## Exercise goal
The answer consists solely of the lines running from the one with "Screen dimensions: 1448x815" through the final line below, transcribed exactly and without any pictures.

[Provided information Boundary: Start]

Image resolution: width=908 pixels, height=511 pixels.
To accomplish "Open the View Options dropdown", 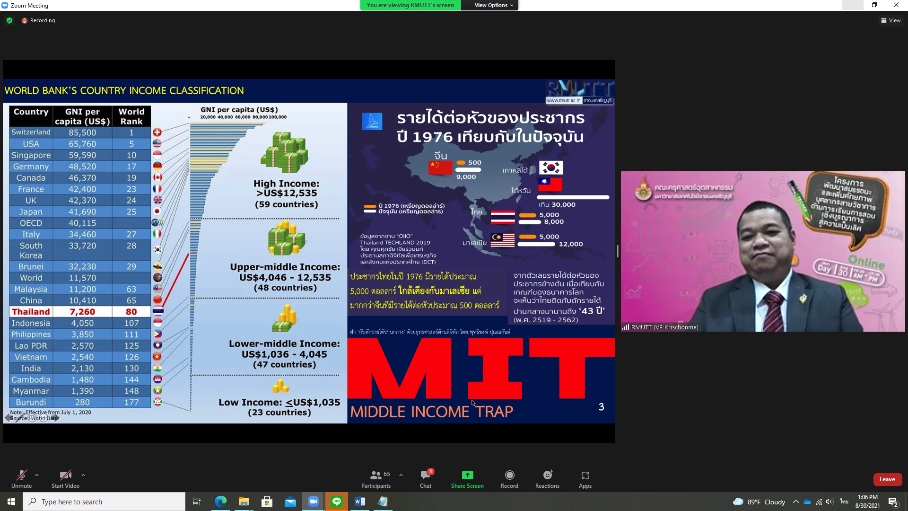I will (x=493, y=5).
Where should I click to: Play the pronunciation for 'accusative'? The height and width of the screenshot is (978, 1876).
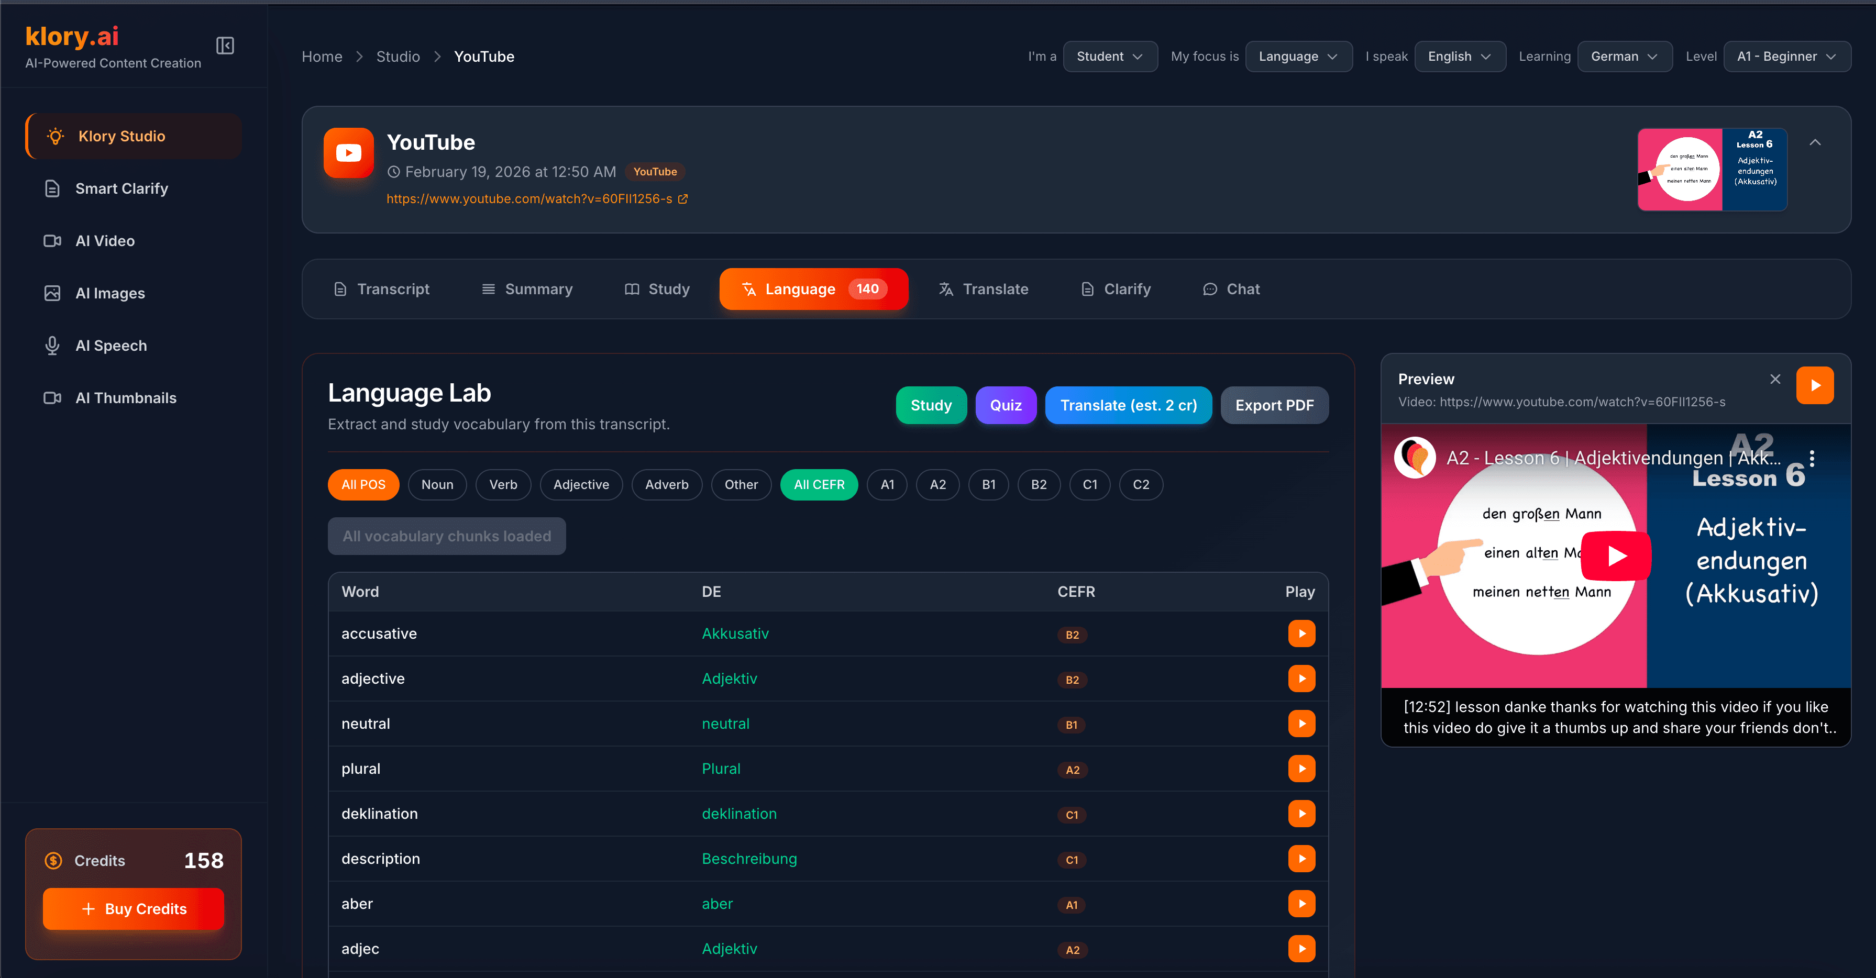pyautogui.click(x=1301, y=633)
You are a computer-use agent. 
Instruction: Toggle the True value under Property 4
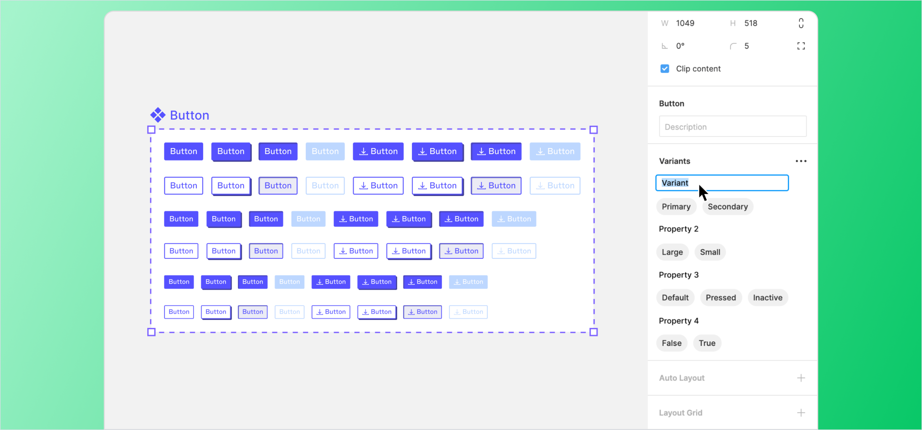[707, 343]
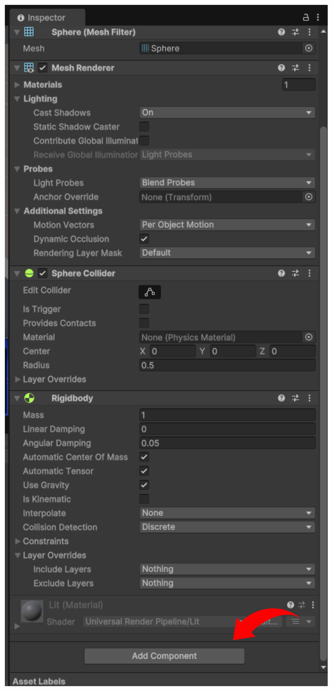Image resolution: width=333 pixels, height=691 pixels.
Task: Toggle the Is Kinematic checkbox
Action: point(144,499)
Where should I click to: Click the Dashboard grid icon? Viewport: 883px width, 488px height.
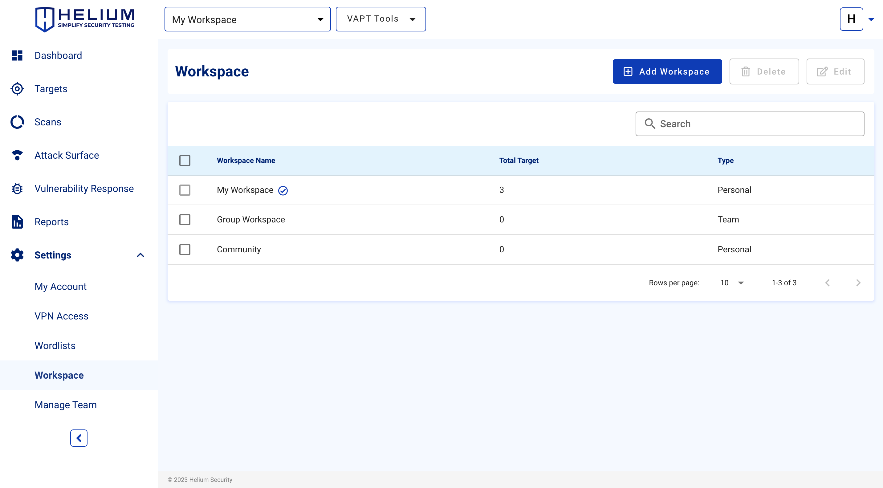point(17,56)
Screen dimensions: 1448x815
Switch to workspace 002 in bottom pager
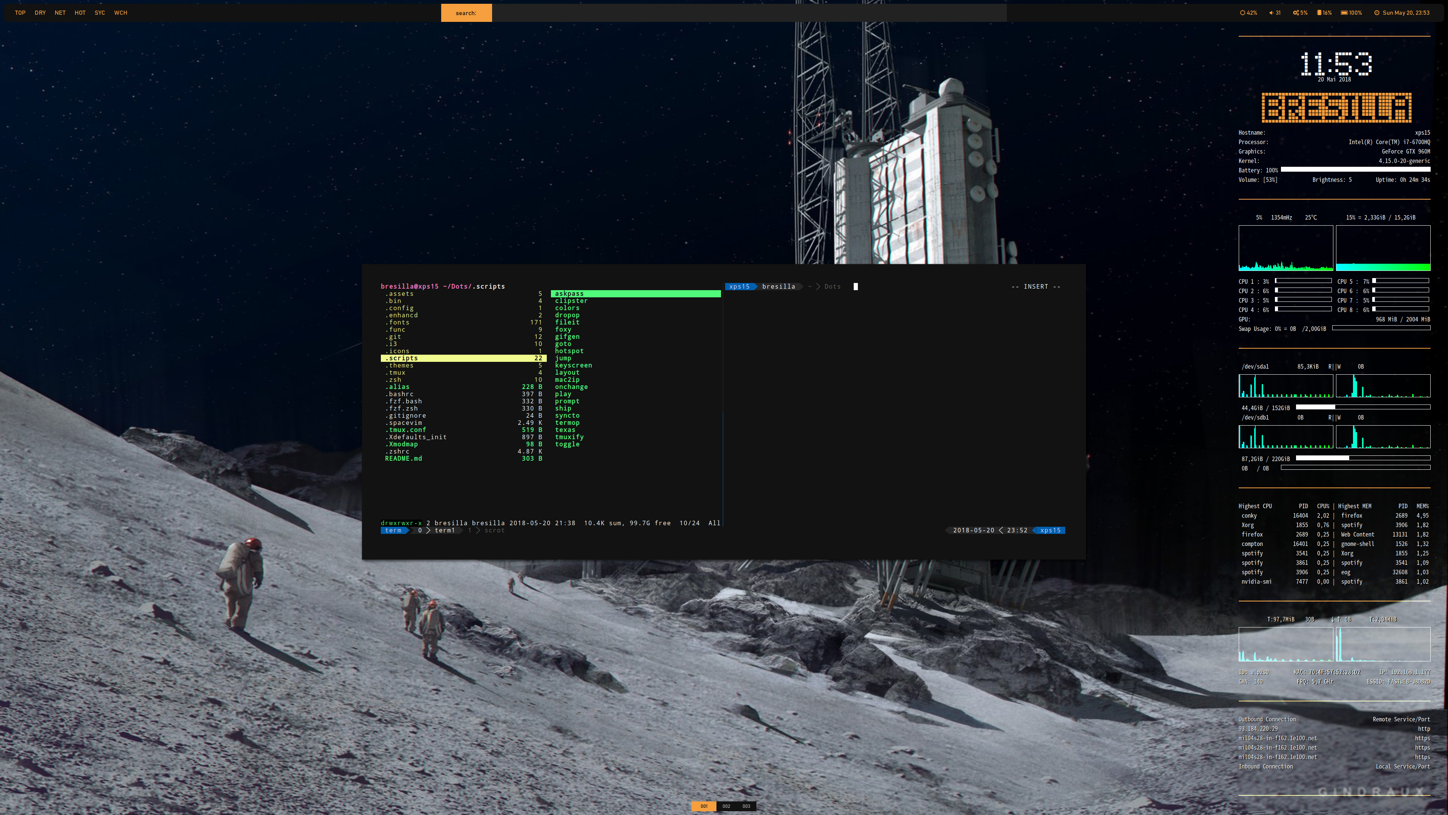click(x=726, y=806)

[Provided information Boundary: End]

## Response to this task
Screen dimensions: 1448x815
Switch to workspace 002 in bottom pager
click(x=726, y=806)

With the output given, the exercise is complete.